The rational design and construction of efficient electrocatalysts play a leading role for water splitting, but very rarely Pt-like activity has been obtained by these non-noble metal catalysts. It is obvious that the cooperative coupling of non-noble metal catalysts could be regarded as a preferred alternative to Pt-based materials in hydrogen evolution reaction (HER). Herein, a heterostructure electrocatalyst on Ni foam with CoP nanowires coupled with the defective CoMoP nanosheets (CoP/CoMoP) is first synthesized via hydrothermal method followed by low-temperature phosphidation. Results indicate that CoP/CoMoP shows extraordinarily efficient HER activity and robust stability, especially, high activity superior to that of commercial Pt/C in alkaline electrolyte, due to the cooperative effect of interfaces between CoP and CoMoP. Density functional theory (DFT) calculations certified that the interface between the CoP and CoMoP can improve the activity of HER, especially in alkaline condition, by facilitating the H₂O-dissociation on the CoMoP and H-adsorption on the CoP. Moreover, the CoMoP with P defects can enhance the activity of HER by preventing the active sites of CoMoP and CoP from the blocking of OH*. It is expected that such heterostructure CoP/CoMoP could provide a powerful interface-engineering strategy to design and construct efficient cooperative electrocatalysts for HER.

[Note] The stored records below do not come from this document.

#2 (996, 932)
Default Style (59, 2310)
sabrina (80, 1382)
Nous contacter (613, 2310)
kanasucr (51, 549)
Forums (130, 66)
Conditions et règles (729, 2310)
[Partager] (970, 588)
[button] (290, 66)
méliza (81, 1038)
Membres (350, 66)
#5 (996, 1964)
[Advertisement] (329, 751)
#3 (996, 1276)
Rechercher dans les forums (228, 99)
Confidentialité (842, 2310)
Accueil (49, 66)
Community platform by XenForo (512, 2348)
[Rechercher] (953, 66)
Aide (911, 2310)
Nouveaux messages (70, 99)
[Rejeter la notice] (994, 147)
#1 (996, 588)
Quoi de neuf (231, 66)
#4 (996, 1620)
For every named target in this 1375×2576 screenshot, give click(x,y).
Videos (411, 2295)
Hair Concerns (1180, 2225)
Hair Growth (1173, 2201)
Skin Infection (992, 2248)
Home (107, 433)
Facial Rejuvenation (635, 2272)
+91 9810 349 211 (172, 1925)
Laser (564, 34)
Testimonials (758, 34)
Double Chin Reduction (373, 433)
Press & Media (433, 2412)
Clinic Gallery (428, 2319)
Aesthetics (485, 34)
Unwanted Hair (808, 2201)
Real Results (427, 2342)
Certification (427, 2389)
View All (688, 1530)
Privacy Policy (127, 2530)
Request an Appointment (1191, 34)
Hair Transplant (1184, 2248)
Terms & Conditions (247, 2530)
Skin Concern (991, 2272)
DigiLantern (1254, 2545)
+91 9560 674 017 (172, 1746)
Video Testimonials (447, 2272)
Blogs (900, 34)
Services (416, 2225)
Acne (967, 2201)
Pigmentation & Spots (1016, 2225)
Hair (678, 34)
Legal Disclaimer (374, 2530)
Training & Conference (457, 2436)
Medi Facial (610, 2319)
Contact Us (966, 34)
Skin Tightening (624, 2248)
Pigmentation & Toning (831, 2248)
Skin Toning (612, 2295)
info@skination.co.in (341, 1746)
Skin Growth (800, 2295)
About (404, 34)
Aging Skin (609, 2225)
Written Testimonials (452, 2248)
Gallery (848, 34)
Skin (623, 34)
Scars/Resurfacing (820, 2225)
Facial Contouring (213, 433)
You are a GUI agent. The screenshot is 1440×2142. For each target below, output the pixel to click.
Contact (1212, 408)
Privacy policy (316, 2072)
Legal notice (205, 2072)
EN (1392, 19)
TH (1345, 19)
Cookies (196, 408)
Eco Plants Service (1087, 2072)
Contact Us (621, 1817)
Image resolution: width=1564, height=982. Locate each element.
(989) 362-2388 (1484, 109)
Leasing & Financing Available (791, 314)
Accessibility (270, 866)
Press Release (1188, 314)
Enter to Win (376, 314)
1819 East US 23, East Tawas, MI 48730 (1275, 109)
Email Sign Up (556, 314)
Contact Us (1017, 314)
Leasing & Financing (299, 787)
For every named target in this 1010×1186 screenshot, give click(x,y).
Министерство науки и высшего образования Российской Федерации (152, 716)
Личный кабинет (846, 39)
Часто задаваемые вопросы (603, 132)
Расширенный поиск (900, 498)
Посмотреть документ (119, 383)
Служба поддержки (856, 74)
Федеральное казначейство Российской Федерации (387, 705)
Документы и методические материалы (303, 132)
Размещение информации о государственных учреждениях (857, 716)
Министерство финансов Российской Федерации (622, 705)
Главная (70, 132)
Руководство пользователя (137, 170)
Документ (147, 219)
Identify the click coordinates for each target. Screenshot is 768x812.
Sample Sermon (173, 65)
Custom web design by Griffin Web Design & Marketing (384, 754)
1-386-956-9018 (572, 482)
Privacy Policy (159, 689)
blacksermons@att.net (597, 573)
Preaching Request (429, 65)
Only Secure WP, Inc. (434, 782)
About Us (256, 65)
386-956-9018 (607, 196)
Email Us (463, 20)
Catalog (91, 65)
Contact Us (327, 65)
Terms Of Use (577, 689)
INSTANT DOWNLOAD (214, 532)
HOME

高效电催化剂的合理设计和结构在水分解中起着主导作用，但是这些非贵金属催化剂很少获得类似Pt的活性。显然，在氢气析出反应（HER）中，非贵金属催化剂的协同偶联可被视为基于Pt的材料的优选替代方案。在此，对Ni泡沫配上缺陷CoMoP纳米片（COP / CoMoP）扶贫纳米线异质结构电首先合成通过水热法，然后进行低温磷酸化。结果表明，由于CoP和CoMoP之间的界面协同作用，CoP / CoMoP表现出非常有效的HER活性和强大的稳定性，尤其是在碱性电解质中具有优于商用Pt / C的高活性。密度泛函理论（DFT）计算证明，CoP和CoMoP之间的界面可以通过促进H ₂来改善HER的活性，特别是在碱性条件下CoMoP上的O-解离和CoP上的H-吸附。此外，具有P缺陷的CoMoP可以通过阻止CoMoP和CoP的活性位点阻止OH *来增强HER的活性。预期这种异质结构的CoP / CoMoP可以为设计和构建用于HER的高效协同电催化剂提供强大的界面工程策略。